Nele Tüch: Wie würdest du deine Arbeit einem Kind erklären?
Vex Ashley: Ich würde sagen, dass ich Filme mache. Wenn es angebracht wäre und das Kind fragen
würde, würde ich erklären, was meine Filme zeigen.
NT: Welcher Regisseur ist dein Stilvorbild in Bezug auf Ästhetik?
VA: Meine Einflüsse reichen so viel weiter, als dass ich mich auf nur eine Person fokussieren
könnte. Filmemacher, wie Cronenberg, Lynch, Gaspar Noé. Schriftsteller, wie Borges, Sylvia
Plath, aber auch PJ Harvey, Nick Cave oder Künstler wie Carolee Schneeman und Helen
Chadwick sind Einflüsse für mich. Ich bin eine Ideen-Elster. Ich sammle und katalogisiere die
ganze Zeit.
NT: Um es in deinen eigenen Worten zu sagen: Du existierst „on a screen“ – genauso wie deine
Arbeit. Für den Vertrieb und das Networking ist das Internet natürlich essentiell, aber wie
stehst du zu einschränkenden sozialen Medien?
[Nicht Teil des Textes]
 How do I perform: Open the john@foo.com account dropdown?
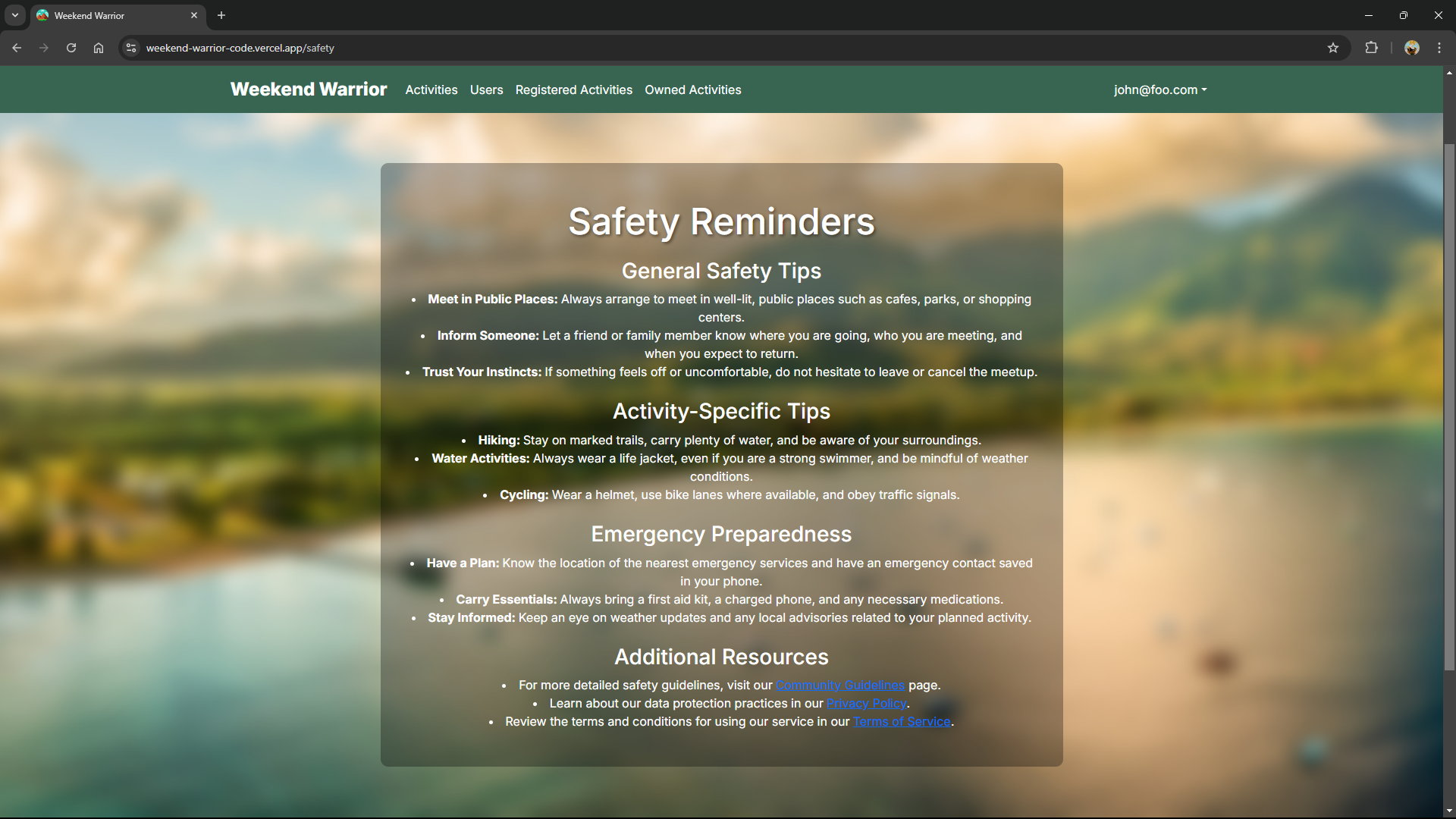pos(1159,89)
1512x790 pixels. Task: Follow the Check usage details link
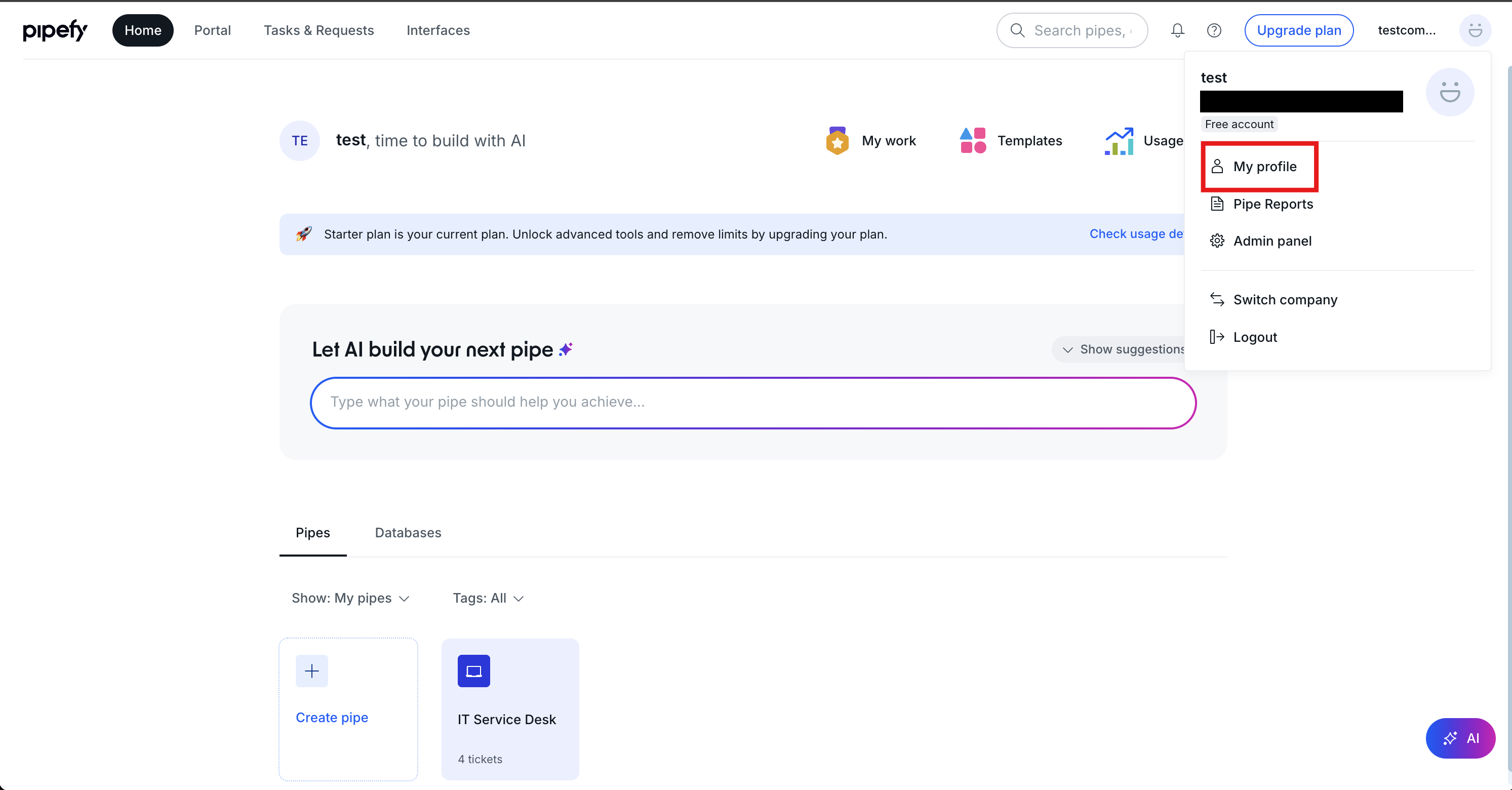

VA: Manchmal muss ich mein Smartphone wortwörtlich und physisch durch den Raum werfen um
mich selbst davon abzuhalten, die gleiche App immer und immer wieder zu re-freshen. Ich bin
eine sehr soziale Person und das Internet füttert dieses Bedürfnis. Ich glaube nicht, dass wir
dem Aufstieg der Technologie in unseren Leben entgegenwirken sollten, es ist nicht
grundsätzlich gut oder schlecht – nur anders. Es vergrößert unsere Realität und wir müssen
uns daran anpassen, um es für uns arbeiten zu lassen.
NT: Schränkt Explizitheit unsere Imagination ein?
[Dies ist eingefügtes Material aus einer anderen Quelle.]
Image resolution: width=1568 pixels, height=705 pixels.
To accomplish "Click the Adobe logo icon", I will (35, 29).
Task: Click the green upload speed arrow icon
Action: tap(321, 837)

VA: Manchmal liegt Wert darin in etwas ohne Erwartungen hineinzugehen. Gerade bei
Pornographie sind wir obsessiv an unsere persönlichen Vorlieben-Stichwort-Suchbegriffe
gebunden. Auf der Jagd nach den immer gleichen 3-Minuten Raubkopien-Clips, die
kontextloses Ficken zeigen. Etwas zu präsentieren, dass keine Labels hat, bei dem du
neugierig beginnen musst und du Körper, Schauspiel und Konzepte siehst, die out-of-the-box
sind, die dich überraschen können, das ist wichtig!
NT: Wie spielen Politik und Pornographie zusammen?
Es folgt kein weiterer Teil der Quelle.